提供された抜粋:
%%

【弁護士が解説】知らないと怖い…「未成年のYouTube配信」で保護者に生じかねない“デメリット”と「収益化」の落とし穴

【弁護士が解説】知らないと怖い…「未成年のYouTube配信」で保護者に生じかねない“デメリット”と「収益化」の落とし穴
(※写真はイメージです/PIXTA)

YouTube等のSNSやインターネット掲示板は、誰でも気軽に投稿ができる一方で、誹謗中傷が行われ拡散されることがあります。本記事では、ITエンジニアの経歴をもつ弁護士・河瀬季氏が、著書『IT弁護士さん、YouTubeの法律と規約について教えてください』(祥伝社)から、未成年者がYouTubeで動画配信を行う場合に問題となる点について解説します。

YouTuberが未成年である場合

◆未成年のYouTuberを持つ保護者が知っておくべきこと

Q.小学生や中学生など、未成年のYouTuberも多くいますが、未成年者特有の問題や、保護者が知っておくべき問題について教えてください。

 

A.YouTubeでアカウントを作成できるのは、13歳以上という年齢制限があります。

 

自分名義のアカウントを持つことができるのは、おおむね中学生以上ということになります。小学生YouTuberの活躍をよく耳にするようになりましたが、彼らは親のアカウントを利用して出演しているわけです。

%%

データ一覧
%%

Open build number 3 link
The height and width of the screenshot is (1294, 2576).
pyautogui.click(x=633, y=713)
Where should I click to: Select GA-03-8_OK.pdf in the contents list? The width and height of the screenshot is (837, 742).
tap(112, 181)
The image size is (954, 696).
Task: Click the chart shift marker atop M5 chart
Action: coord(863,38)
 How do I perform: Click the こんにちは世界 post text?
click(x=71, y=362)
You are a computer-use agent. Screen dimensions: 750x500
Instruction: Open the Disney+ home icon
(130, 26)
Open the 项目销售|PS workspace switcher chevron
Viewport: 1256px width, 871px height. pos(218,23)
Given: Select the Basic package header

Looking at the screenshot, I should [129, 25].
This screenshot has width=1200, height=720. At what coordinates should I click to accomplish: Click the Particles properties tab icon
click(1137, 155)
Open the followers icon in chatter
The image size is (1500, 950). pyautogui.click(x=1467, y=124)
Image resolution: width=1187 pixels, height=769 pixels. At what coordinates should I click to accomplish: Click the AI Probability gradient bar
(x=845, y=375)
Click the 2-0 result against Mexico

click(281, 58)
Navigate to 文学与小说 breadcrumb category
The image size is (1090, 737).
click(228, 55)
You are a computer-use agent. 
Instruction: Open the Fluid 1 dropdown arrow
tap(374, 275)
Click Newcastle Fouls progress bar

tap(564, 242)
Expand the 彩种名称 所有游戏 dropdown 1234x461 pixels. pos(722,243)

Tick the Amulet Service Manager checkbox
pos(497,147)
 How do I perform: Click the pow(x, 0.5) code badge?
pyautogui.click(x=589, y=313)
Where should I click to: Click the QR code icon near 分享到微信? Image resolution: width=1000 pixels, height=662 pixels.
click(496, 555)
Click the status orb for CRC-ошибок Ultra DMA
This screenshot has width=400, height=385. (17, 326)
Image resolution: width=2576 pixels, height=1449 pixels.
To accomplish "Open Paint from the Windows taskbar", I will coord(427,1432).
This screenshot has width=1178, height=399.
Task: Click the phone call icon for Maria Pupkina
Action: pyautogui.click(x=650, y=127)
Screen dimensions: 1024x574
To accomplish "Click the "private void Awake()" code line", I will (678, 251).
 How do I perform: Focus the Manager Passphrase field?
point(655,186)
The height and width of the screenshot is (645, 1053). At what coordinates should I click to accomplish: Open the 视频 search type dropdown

%%

作業内容:
**1)** 未成年のYouTube配信に関する記事から、「YouTuberが未成年である場合」から「用して出演しているわけです。」までの部分を、両端の語句も含めて原文どおりに抽出してください。
**2)** 未成年のYouTube配信に関する記事によると、YouTubeでアカウントを作成できるのは何歳以上ですか。
**3)** 未成年のYouTube配信に関する記事を、最後の文の直後から書き継いでください。

解答一覧:
**1)**
YouTuberが未成年である場合

◆未成年のYouTuberを持つ保護者が知っておくべきこと

Q.小学生や中学生など、未成年のYouTuberも多くいますが、未成年者特有の問題や、保護者が知っておくべき問題について教えてください。

 

A.YouTubeでアカウントを作成できるのは、13歳以上という年齢制限があります。

 

自分名義のアカウントを持つことができるのは、おおむね中学生以上ということになります。小学生YouTuberの活躍をよく耳にするようになりましたが、彼らは親のアカウントを利用して出演しているわけです。

**2)** 13歳以上です。

**3)**
 

◆13歳以上であれば収益化できる?

Q.13歳以上であれば収益化してもよいのでしょうか?

 

A.まず、YouTubeの動画配信で収益を得るためには、サイト運営者向けのサービスであるGoogle AdSenseを利用する必要があります。

 

Google AdSenseにより、関連する広告が表示されます。広告は、商品やサービスを宣伝する広告主によって作成され、費用が支払われるわけです。テレビと同じですね。

 

YouTubeの動画配信を収益化するためには、YouTubeとGoogle AdSenseのアカウントを作成する必要があります。

 

このGoogle AdSenseのアカウントは18歳以上でないと作成できません。18歳未満の場合、自分のアカウントではYouTubeの動画配信を収益化することはできないということになります。

 

たとえば、YouTuberとして動画配信を始める時に17歳だった場合、自身のアカウントでYouTubeの動画配信を収益化することはできません。両親にGoogle AdSenseのアカウントを作ってもらい、利用を許可してもらわなければなりません。

 

◆もしトラブルに巻き込まれたら

Q.未成年者がYouTubeで収益を得ることで、両親に影響があったりするのでしょうか?

 

A.両親が収益を得ているわけではありませんから、両親が勤務する会社の兼業禁止規定に抵触したりはしませんが、未成年者でも16歳以上の場合、YouTubeで収益を得る額によっては、ご両親の納税額に影響することがあります。

 

16歳以上23歳未満の場合、一定の要件のもとでは保護者の所得から一定の金額が控除される「扶養控除」という制度があります。子どもの収益が一定額を超えると、保護者は扶養控除を受けられなくなり、結果として納税額が増えることもあります。

 

Q.未成年者がYouTubeでトラブルに巻き込まれた場合、両親に影響があるのでしょうか?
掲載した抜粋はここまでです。